Victims of crimes are to be given a legal right to challenge parole decisions without going through the courts, as part of a raft of measures to increase trust in the Parole Board, the Ministry of Justice has announced.
The MoJ said it would introduce a “reconsideration mechanism” in the wake of a major review of the Parole Board, which makes risk assessments about prisoners to determine if they can safely be released or moved to more open prison conditions, after the High Court overturned a decision to release John Worboys in a high-profile case last March.
Justice secretary David Gauke also said yesterday that more major reforms could be on the way for the Parole Board, as he launched a tailored review of the board.
RELATED CONTENT
The tailored review will build on an initial review, the findings of which were published yesterday. A report published by the MoJ said that as well as introducing the reconsideration mechanism, the Parole Board would also publish updated guidance for standard practice to ensure cases are reviewed consistently and enable the public to better understand its decisions.
“This will support greater consistency in how the board reviews cases and provide a greater degree of accountability as it will be clear where the standard approach has not been followed,” Gauke wrote in a foreword to the report.
“One of the main criticisms levelled at the parole system was a lack of transparency, with too many processes undertaken behind closed doors; as well as a failure to properly engage and communicate with victims,” he noted.
The Parole Board and HM Prisons and Probation Service will meanwhile develop a new operational protocol clarifying the roles and responsibilities in the parole system.
In a statement to parliament yesterday, Gauke said the reforms would “for the first time empower victims to hold the Parole Board to account for its decision and help restore public confidence in the important work that it does”.
He said the reconsideration mechanism would remove the need for people to go through costly court proceedings to challenge parole decisions by appealing directly to the MoJ. HMPPS will review cases, which will then be referred to a judge on the Parole Board by the justice secretary if they are found to be “fundamentally flawed”.
“Officials have access to all the information and evidence – as well as legal resources – and therefore are best placed to put together a fully-informed application to the Parole Board where there appears to be an arguable case for reconsideration,” he said.
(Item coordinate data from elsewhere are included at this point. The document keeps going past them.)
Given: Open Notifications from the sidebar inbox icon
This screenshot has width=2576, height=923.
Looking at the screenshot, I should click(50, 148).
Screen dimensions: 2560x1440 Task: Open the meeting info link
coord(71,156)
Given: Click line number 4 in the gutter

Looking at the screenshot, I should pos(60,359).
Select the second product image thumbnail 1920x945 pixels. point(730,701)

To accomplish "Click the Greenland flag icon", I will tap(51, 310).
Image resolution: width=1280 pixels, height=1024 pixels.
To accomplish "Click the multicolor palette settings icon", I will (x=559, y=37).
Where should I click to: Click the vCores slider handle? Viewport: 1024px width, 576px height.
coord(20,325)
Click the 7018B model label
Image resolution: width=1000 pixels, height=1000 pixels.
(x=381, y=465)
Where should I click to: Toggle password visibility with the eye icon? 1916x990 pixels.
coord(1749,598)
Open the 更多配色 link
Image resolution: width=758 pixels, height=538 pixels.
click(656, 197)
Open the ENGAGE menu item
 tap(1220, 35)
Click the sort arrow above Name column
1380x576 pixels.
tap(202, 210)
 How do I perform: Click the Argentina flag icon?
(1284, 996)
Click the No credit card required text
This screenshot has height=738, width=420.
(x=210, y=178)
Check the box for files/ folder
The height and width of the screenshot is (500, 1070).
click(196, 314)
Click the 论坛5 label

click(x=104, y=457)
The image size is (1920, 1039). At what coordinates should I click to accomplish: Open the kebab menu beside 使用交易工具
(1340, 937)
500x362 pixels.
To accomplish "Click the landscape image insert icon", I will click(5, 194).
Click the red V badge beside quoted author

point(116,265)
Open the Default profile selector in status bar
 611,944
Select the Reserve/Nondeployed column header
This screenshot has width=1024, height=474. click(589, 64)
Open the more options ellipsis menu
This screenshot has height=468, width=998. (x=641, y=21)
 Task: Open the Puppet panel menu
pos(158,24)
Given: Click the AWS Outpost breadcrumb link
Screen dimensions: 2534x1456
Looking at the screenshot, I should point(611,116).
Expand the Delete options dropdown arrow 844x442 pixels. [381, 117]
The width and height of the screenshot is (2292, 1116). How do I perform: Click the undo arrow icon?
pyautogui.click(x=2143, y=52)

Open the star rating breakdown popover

The decision followed a public consultation on reconsideration measures, which received 74 responses – the vast majority of which were in favour of such a mechanism.
The changes will be implemented via a statutory instrument in the coming months.
The MoJ will now carry out a tailored review of the Parole Board to determine whether there is a need for “further, more fundamental reforms” that would require primary legislation, Gauke announced. It will consider whether the board’s powers or responsibilities should be changed, or “whether it should be reconstituted to deliver its functions in a different way”.
Gauke is required to carry out tailored reviews of all the arms-length bodies sponsored by the MoJ once in every parliament. He said he had decided “now is the right time to launch such a review”, in light of the findings of the initial review.
John Worboys
The review into the Parole Board rules – the secondary legislation governing how the board works – was announced in March 2018 following a successful High Court challenge of a Parole Board decision to release Worboys, the so-called black cab rapist. Worboys was convicted attacking 12 women in 2009.
“The Parole Board decision to release John Worboys, and the subsequent legal action taken by the victims to challenge that decision, revealed the need to improve the way the system works,” Gauke said yesterday.
“I have been determined to address fully the issues that case highlighted and to continue to make improvements to the system of parole.”
The case led to the sacking of Nick Hardwick, then Parole Board chair, in April last year. Gauke told Hardwick his position was “untenable” after the judicial review found the board had not enquired sufficiently into other allegations made against the serial sex offender.
Hardwick was not involved in that decision, but said he bore some responsibility for the mistakes that had been made as leader of the board.
However, the judicial review found a number of failings in the Worboys case were the responsibility of the justice secretary and his department rather than the Parole Board.
Last August a High Court judge ruled that it was “not acceptable for the secretary of state to pressurise the chair of the Parole Board to resign because he is dissatisfied with the latter's conduct”.
Hardwick was succeeded by Caroline Corby, who was made permanent chair of the board last September.